▶ Problem requirements
Reproduce the entries below word for word, beginning at the line that contains "At what (x,y)" and stopping after the line that contains "coordinates (276, 562).".

==== Records shown ====

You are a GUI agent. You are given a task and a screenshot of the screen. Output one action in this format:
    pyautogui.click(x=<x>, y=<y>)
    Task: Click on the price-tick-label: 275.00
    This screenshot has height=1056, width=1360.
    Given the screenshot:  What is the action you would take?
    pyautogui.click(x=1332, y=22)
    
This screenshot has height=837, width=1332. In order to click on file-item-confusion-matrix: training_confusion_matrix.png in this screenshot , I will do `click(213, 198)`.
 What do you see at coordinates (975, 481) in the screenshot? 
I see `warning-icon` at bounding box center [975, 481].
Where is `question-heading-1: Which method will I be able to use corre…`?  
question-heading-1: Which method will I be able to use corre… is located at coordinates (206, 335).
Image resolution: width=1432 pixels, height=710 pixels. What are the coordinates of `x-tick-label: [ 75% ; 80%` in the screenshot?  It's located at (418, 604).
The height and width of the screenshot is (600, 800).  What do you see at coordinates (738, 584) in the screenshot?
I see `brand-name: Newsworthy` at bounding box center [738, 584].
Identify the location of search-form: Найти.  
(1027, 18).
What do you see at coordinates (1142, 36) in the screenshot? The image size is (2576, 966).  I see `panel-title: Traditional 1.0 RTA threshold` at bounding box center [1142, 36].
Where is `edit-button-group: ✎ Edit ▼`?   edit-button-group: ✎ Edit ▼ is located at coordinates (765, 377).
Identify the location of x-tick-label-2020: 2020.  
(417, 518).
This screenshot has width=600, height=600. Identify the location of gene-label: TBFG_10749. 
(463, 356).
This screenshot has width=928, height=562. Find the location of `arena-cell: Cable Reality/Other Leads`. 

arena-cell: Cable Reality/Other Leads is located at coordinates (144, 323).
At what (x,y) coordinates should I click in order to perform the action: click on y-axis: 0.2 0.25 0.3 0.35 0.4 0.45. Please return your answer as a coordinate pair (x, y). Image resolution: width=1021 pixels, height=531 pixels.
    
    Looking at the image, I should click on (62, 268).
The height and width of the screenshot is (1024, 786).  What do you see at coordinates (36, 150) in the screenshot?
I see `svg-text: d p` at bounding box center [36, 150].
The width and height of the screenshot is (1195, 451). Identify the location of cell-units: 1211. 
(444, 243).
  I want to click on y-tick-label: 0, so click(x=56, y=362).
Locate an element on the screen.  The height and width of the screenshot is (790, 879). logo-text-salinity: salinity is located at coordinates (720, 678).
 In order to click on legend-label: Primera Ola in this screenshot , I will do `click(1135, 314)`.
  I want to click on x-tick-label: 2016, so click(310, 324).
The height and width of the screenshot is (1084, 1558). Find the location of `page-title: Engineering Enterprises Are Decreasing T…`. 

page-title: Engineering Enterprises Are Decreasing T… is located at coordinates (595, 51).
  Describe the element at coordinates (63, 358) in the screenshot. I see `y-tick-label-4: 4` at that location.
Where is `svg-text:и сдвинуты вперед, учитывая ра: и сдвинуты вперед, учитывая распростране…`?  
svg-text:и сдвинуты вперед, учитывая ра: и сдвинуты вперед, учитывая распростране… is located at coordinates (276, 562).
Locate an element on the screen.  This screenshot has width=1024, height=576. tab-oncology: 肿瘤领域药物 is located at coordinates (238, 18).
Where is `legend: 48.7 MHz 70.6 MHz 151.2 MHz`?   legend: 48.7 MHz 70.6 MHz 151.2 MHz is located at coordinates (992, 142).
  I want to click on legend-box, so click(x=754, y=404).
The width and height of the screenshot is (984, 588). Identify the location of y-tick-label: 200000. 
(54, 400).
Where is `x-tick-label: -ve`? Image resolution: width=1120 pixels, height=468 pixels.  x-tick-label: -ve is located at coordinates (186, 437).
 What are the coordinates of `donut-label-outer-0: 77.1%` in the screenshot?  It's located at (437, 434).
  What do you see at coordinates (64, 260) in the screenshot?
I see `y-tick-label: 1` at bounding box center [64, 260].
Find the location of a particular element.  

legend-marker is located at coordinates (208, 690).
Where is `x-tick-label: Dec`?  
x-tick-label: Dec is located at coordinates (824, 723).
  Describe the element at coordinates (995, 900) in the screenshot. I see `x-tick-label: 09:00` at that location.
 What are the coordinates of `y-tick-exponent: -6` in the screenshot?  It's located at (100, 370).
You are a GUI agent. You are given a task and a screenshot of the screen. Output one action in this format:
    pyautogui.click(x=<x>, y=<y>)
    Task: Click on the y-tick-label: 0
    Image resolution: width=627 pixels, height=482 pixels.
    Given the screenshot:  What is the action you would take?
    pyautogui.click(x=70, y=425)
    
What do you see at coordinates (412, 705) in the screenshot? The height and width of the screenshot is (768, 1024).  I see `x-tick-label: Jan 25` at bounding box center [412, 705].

====

▶ Task answer
At what (x,y) coordinates should I click in order to perform the action: click on y-axis: 0.2 0.25 0.3 0.35 0.4 0.45. Please return your answer as a coordinate pair (x, y). Image resolution: width=1021 pixels, height=531 pixels.
    
    Looking at the image, I should click on (62, 268).
The height and width of the screenshot is (1024, 786).  What do you see at coordinates (36, 150) in the screenshot?
I see `svg-text: d p` at bounding box center [36, 150].
The width and height of the screenshot is (1195, 451). Identify the location of cell-units: 1211. 
(444, 243).
  I want to click on y-tick-label: 0, so click(x=56, y=362).
Locate an element on the screen.  The height and width of the screenshot is (790, 879). logo-text-salinity: salinity is located at coordinates (720, 678).
 In order to click on legend-label: Primera Ola in this screenshot , I will do `click(1135, 314)`.
  I want to click on x-tick-label: 2016, so click(310, 324).
The height and width of the screenshot is (1084, 1558). Find the location of `page-title: Engineering Enterprises Are Decreasing T…`. 

page-title: Engineering Enterprises Are Decreasing T… is located at coordinates (595, 51).
  Describe the element at coordinates (63, 358) in the screenshot. I see `y-tick-label-4: 4` at that location.
Where is `svg-text:и сдвинуты вперед, учитывая ра: и сдвинуты вперед, учитывая распростране…`?  
svg-text:и сдвинуты вперед, учитывая ра: и сдвинуты вперед, учитывая распростране… is located at coordinates (276, 562).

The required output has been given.